» WHAT YOU SHOULD DO:
Copy the items word for word, starting at the line that contains "Where should I" and continuing through the last of the items. Leave the pictures out.

» LISTED RECORDS:

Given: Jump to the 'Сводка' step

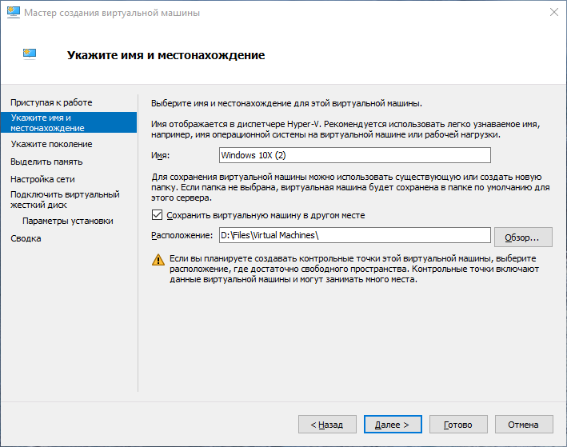Looking at the screenshot, I should tap(26, 238).
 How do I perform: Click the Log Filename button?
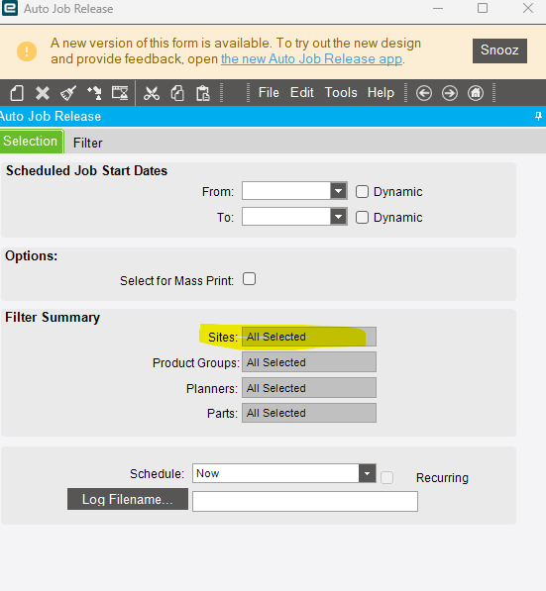(x=128, y=499)
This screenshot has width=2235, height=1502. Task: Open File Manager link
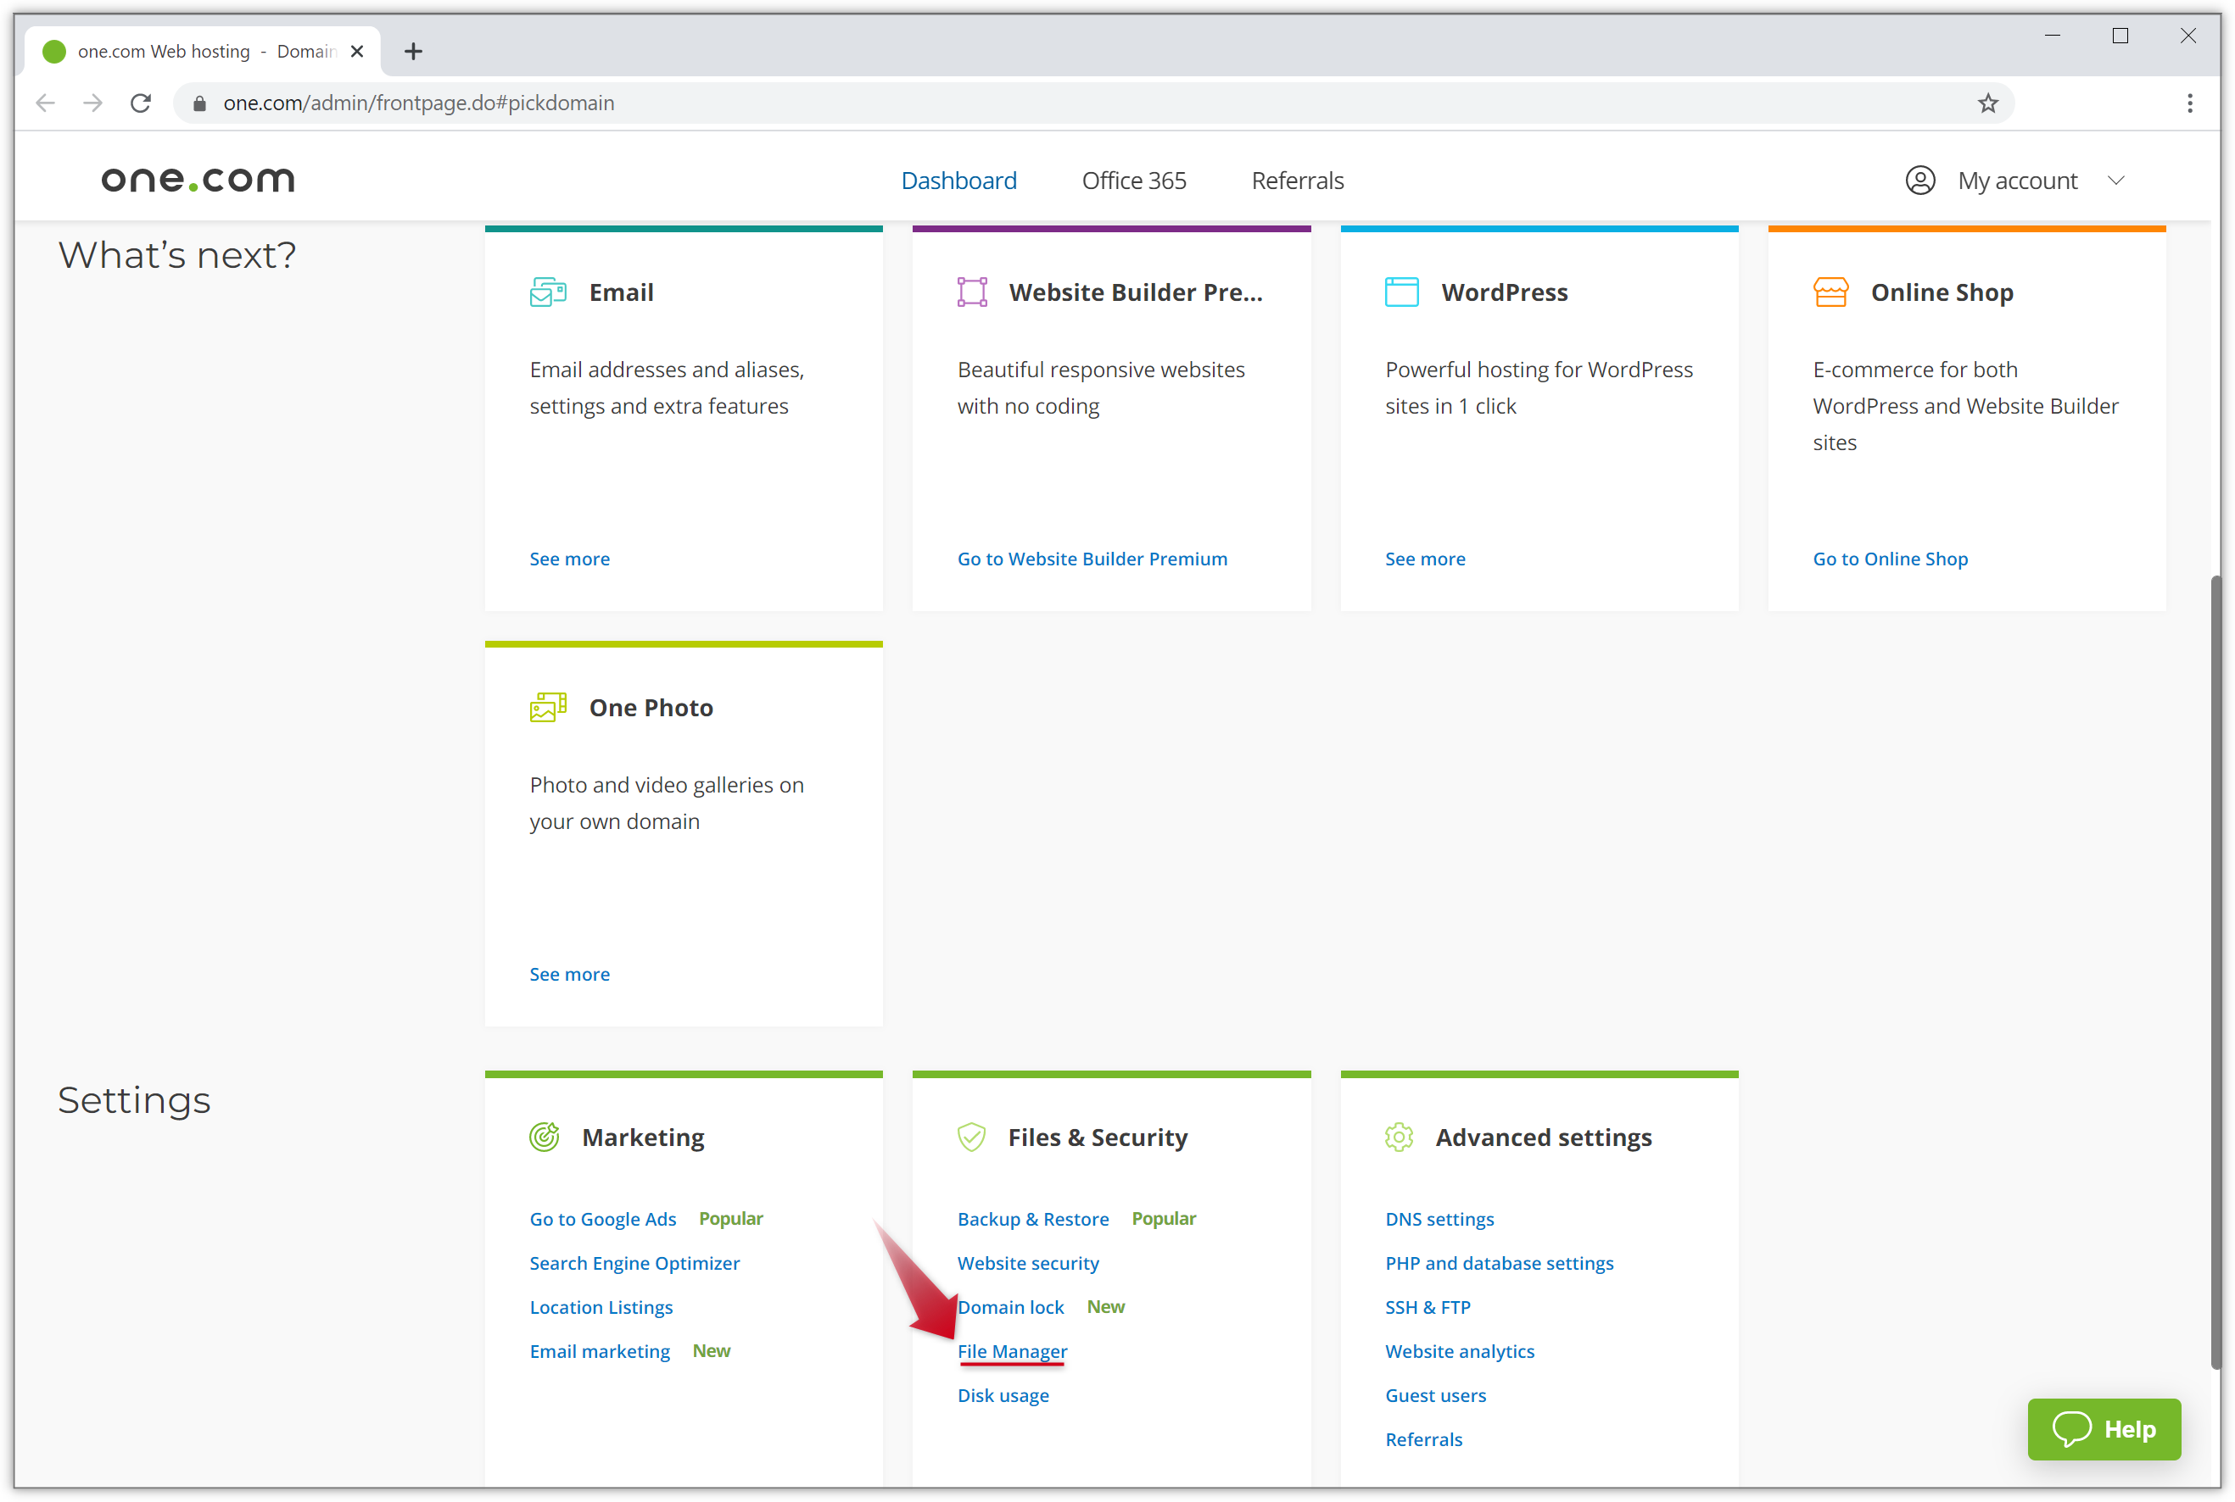click(x=1011, y=1351)
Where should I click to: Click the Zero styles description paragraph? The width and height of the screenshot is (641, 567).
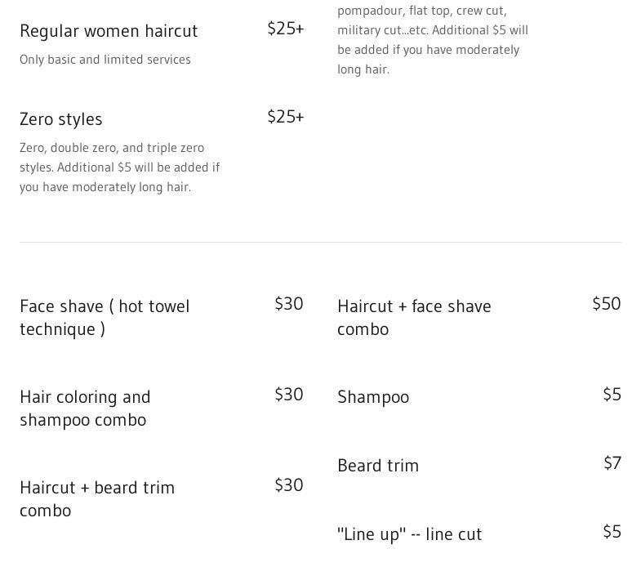coord(120,167)
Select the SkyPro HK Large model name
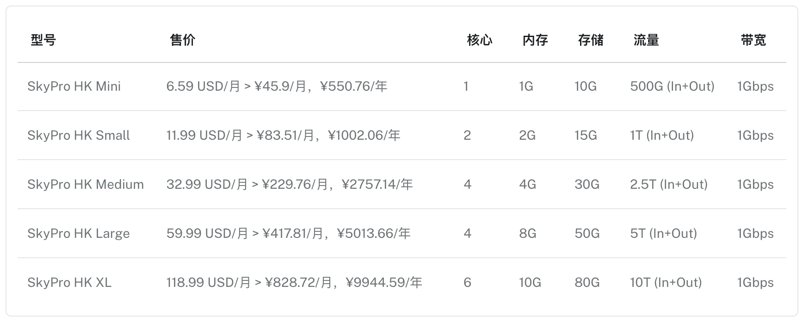 79,234
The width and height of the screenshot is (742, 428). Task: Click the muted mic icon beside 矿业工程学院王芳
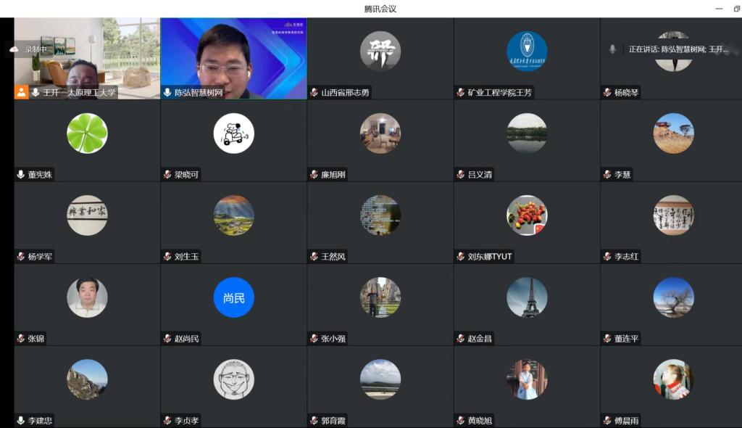click(x=460, y=92)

» REPLY:
Where should I click to: Click the Zero styles description paragraph? The width and height of the screenshot is (641, 567).
coord(120,167)
Select the SkyPro HK Large model name
 79,234
The width and height of the screenshot is (742, 428). Task: Click the muted mic icon beside 矿业工程学院王芳
click(x=460, y=92)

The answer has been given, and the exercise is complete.